No one wants to have an abortion, even those who don’t think it’s wrong. Frederica Mathews-Greene said it best:

“For the question remains, do women want abortion? Not like she wants a Porsche or an ice cream cone. Like an animal caught in a trap, trying to gnaw off its own leg, a woman who seeks abortion is trying to escape a desperate situation by an act of violence and self-loss.”

Being a mother has made me more pro-life than ever, and also very, very cognizant of how incredibly strong the mother-child bond is, even when the child is still in the womb. I seriously doubt that the vast majority of women would have an abortion because of the physical difficulties of pregnancy, even severe difficulties. The vast majority would say it was absolutely worth it. (Though some may be pressured to abort for “health reasons” by misinformed doctors).

I also have a very hard time believing any woman would have multiple children and give them up for adoption purely for financial reasons, unless she was really desperate, as in the kind of desperation that drives some women to prostitution. I would imagine that giving a child away would be the emotional equivalent of amputating your own leg without anesthesia.

BTW, the whole Frederica Mathews-Greene article is here: It’s great.

Darwin said...


Your viewpoint strikes me as the normal and human way to respond to abortion. Certainly, it ties with what MrsD and I have experiences of pregnancy and childbirth.

And as I say, I do think that providing help to support people in adoption and single parenting as a result of "unwanted pregnancies" is a very good and important thing. (Local crisis pregnancy centers are one of our major donation areas.)

But I guess the thing that points me in the other direction (to the more heartless bits of analysis you point to) is that every so often on far-left sites I'll read stuff by women who say things like, "Abortion must be legal because I'm revolted by the idea of pregnancy and if I ever got pregnant I'd want an abortion" or "A fetus is a parasite that lives off your body and no one has a right to force me to keep that." Also, I seem to recall reading that at this point the majority of abortions are on "repeat customers".
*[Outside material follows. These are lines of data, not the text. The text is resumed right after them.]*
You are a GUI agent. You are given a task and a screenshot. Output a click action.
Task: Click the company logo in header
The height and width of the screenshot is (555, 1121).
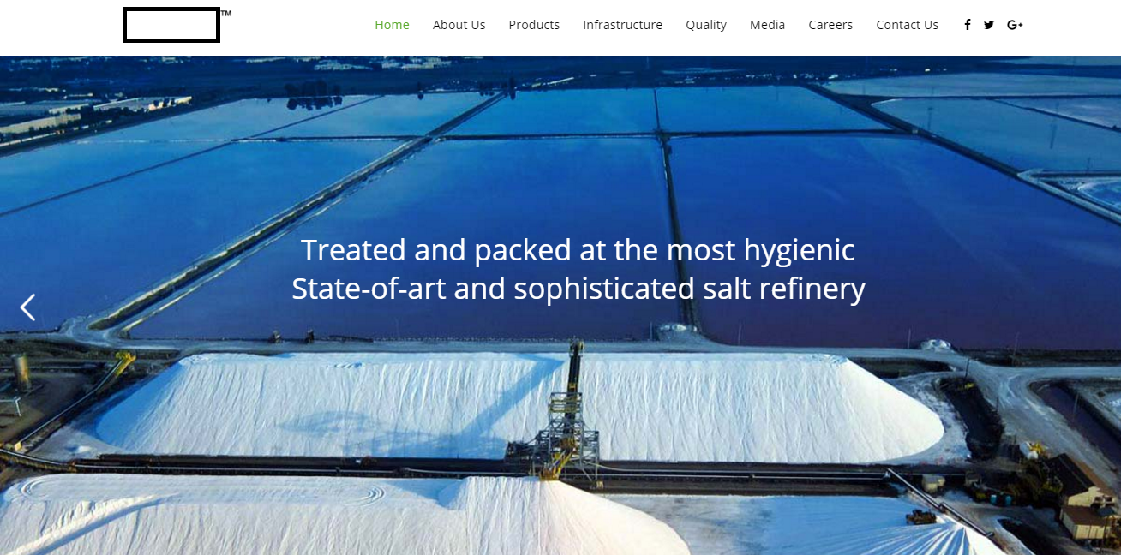coord(171,25)
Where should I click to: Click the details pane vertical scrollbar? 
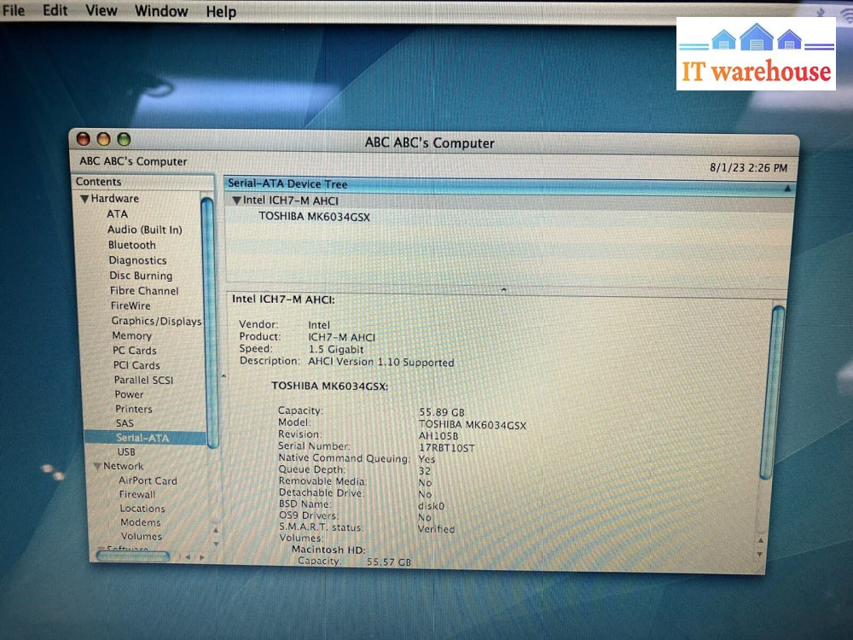(x=777, y=393)
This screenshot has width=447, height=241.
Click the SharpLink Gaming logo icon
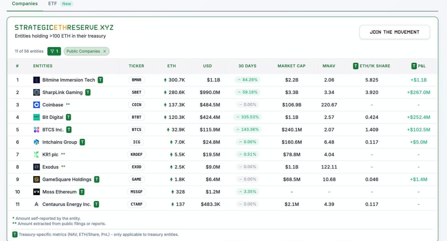(x=37, y=92)
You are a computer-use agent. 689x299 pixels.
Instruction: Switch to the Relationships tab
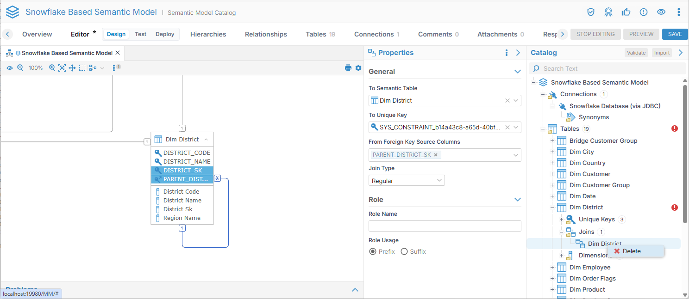(x=266, y=34)
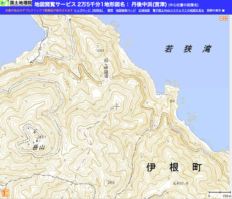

So while it's clearly the case that many women feel truly trapped and only need the help of a crisis pregnancy center to make keeping their children seem possible -- it seems like there must be others who very much do not feel that way. I don't understand it, but it looks to me like it must be the case.

So while I would support all the efforts mentioned in the second half of the 95-10 Initiative (in regards to helping pregnant women) it seems to me that it won't work without _also_ emphasizing the truth of what abortion is, and why it's evil. So my concern with Kmiec's idea that Obama could move the pro-life movement forward is that even if Obama was willing to support the 95-10 Initiative (which frankly, I doubt) I don't think it would do much good if it was being pushed through by people unwilling to witness long and loudly to the evils of abortion.

Deuce said...

Ugh, it's impossible to take the proposal seriously, because it's not serious.

First of all, why should anyone care about reducing the number of abortions, unless they believe that abortion is unjust killing? And if you believe that abortion is unjust killing, it makes no sense that you would merely advocate making it marginally more convenient to choose alternatives, rather than also trying to make it illegal.

It's a pretty sad statement on the state of the Democratic party that the best policy their token "pro-life" organization can come up with is nothing more than a bait-and-switch tactic to help Democrats get elected by snookering gullible pro-lifers into believing that they are interested in reducing the number of abortions.

CMinor said...

I'm by no means an authority on the history of U. S. social policy, but this proposal sounds like Great Society v. 2.0 to me. Anybody else get that deja vu feeling? Anybody who supports it, can you please explain how it's gonna be different this time?